A gradient-enhanced damage implementation for the simulation of damage in metal forming processes

Richard Ostwald, Institute of Mechanics, TU Dortmund, Dortmund, Germany
Leon Sprave, Institute of Mechanics / TU Dortmund, Dortmund, Germany
Robin Schulte, Institute of Mechanics / TU Dortmund, Dortmund, Germany
Andreas Menzel, Institute of Mechanics / TU Dortmund, Dortmund, Germany

We present a gradient-enhanced damage formulation that allows for the mesh-objective simulation of three-dimensional bodies undergoing regularised damage with consideration of finite strain deformations. The gradient-enhanced damage formulation used in our work was proposed by Waffenschmidt et al. in 2014 and represents a finite strain extension of a concept introduced by Dimitrijevic and Hackl in 2008. The local free energy function associated with the material undergoing regularised damage is extended by two additional additive contributions that enable the regularisation of the damage formulation. In particular, one non-local free energy contribution essentially contains the gradient of the introduced non-local damage field variable, whereas another penalty-type free energy term is introduced in order to couple the locally evolving internal damage variable to the global damage field variable.

The presented implementation solves the evolution of the local damage variable using standard implicit time-integration schemes, whereas the additional balance equation associated with the global damage field variable is solved using the solution capabilities of thermo-mechanically coupled finite element formulations. This is possible since both the steady state heat equation and the damage balance equation are second order partial differential equations of elliptic type and thus can be represented as formally equivalent relations.

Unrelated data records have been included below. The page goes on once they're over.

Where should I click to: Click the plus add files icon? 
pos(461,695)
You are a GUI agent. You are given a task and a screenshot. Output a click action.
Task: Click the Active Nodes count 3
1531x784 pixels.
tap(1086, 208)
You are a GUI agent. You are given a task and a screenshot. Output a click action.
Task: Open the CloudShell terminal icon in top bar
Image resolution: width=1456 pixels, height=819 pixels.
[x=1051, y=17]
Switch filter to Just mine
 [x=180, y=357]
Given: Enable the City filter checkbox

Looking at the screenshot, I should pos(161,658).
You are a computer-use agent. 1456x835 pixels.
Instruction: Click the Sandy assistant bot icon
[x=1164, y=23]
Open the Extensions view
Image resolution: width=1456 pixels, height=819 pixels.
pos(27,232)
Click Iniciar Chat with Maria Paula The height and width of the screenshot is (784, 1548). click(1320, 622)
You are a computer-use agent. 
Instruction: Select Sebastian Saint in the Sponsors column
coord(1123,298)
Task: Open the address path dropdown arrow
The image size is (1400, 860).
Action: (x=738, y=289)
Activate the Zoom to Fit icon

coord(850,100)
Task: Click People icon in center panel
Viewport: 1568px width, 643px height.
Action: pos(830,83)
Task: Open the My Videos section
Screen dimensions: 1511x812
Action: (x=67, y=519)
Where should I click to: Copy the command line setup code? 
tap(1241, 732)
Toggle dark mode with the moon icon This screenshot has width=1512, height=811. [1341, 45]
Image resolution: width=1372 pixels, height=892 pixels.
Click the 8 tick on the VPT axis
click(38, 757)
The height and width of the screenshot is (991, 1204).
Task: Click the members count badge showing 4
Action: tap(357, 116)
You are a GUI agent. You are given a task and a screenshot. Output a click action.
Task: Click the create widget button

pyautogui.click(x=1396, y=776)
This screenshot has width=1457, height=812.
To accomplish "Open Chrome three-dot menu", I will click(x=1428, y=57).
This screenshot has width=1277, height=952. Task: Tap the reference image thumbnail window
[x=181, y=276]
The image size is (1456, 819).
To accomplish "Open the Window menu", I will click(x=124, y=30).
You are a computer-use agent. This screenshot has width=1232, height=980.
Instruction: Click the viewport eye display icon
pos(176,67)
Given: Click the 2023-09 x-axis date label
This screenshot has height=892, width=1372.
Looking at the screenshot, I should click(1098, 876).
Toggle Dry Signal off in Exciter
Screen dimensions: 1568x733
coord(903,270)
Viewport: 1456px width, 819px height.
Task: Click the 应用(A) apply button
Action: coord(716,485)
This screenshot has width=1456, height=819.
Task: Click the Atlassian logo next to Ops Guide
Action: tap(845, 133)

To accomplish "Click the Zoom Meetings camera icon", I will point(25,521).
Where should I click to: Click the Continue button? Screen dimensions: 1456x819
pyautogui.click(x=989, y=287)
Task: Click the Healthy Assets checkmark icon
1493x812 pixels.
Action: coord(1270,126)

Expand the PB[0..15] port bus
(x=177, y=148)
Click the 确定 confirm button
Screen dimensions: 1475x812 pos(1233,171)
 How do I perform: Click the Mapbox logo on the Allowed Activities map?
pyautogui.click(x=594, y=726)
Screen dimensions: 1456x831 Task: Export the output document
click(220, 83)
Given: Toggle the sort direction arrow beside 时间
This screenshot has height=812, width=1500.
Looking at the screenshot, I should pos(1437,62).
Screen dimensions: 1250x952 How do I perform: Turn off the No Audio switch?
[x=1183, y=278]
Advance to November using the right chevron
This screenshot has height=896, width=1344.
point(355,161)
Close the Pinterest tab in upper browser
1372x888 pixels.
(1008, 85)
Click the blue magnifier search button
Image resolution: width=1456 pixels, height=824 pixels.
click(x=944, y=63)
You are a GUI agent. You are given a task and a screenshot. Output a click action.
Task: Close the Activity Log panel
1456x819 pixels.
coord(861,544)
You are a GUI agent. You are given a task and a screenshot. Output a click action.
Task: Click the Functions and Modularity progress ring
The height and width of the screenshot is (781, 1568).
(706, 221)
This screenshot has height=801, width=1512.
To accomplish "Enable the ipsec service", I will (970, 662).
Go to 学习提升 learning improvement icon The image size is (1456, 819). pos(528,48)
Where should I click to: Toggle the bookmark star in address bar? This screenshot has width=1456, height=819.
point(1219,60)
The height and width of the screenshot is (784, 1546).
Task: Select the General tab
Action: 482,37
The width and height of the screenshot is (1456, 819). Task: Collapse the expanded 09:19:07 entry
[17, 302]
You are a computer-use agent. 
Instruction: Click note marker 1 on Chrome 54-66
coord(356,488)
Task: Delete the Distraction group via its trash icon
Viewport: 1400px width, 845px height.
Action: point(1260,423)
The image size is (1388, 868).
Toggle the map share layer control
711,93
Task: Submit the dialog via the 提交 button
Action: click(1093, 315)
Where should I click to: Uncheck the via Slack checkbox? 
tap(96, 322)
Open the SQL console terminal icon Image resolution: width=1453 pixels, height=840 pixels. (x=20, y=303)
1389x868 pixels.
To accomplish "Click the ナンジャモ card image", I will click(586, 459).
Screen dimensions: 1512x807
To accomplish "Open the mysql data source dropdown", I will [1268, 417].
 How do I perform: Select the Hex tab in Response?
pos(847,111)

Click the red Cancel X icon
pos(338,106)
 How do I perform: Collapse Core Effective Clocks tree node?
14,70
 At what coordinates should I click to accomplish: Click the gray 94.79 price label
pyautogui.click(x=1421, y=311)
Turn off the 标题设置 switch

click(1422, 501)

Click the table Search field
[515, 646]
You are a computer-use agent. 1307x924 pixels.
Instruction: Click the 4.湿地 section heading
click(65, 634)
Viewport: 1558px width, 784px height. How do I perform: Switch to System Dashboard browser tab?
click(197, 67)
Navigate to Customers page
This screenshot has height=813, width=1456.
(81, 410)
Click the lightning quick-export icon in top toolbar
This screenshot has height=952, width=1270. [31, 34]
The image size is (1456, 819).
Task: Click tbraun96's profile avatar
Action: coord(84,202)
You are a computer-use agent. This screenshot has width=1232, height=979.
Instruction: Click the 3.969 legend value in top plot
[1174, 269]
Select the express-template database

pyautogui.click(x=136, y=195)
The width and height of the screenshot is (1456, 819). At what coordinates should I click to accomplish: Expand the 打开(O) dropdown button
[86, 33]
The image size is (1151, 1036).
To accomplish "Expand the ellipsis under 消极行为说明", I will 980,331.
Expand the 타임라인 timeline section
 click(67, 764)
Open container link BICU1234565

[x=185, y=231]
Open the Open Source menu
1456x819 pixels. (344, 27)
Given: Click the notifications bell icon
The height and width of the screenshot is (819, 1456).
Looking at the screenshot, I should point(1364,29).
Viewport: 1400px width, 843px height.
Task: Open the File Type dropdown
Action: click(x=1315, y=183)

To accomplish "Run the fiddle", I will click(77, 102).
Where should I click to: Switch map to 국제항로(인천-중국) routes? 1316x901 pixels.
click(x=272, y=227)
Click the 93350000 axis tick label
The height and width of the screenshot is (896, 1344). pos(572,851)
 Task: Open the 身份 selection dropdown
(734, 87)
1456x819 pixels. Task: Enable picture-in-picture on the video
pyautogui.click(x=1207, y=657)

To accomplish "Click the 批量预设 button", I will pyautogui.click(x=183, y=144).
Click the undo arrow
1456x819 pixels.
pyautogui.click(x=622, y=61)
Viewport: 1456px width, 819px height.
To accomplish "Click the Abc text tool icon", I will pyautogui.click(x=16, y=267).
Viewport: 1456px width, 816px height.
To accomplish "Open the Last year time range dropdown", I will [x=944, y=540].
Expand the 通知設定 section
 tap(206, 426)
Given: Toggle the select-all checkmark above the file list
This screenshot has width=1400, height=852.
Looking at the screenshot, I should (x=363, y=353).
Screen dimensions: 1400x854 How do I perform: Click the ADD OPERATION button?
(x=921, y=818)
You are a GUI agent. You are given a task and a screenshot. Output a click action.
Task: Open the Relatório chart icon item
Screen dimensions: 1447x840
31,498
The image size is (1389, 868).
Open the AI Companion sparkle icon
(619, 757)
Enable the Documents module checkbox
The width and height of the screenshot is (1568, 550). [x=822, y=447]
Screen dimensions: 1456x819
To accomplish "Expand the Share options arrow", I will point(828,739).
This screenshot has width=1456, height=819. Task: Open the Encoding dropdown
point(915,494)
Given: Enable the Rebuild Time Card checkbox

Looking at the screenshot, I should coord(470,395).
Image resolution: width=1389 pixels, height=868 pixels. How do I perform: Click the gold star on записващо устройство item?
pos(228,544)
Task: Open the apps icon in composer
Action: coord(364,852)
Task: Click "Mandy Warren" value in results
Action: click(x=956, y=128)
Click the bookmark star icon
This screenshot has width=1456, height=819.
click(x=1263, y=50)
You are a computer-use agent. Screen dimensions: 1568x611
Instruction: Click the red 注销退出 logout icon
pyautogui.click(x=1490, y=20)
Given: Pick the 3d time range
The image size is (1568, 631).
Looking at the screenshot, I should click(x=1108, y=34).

The framework allows for the consideration of different local constitutive models, such as, e.g., plasticity formulations, which then can be conveniently coupled with damage evolution and solved in a monolithic manner within existing finite element codes providing interfaces for thermo-mechanically coupled user subroutines. In order to highlight the applicability of the overall framework to the simulation of damage in metal forming processes, we show the solutions of different three-dimensional boundary value problems involving large deformations and advanced element features such as contact in combination with regularised damage.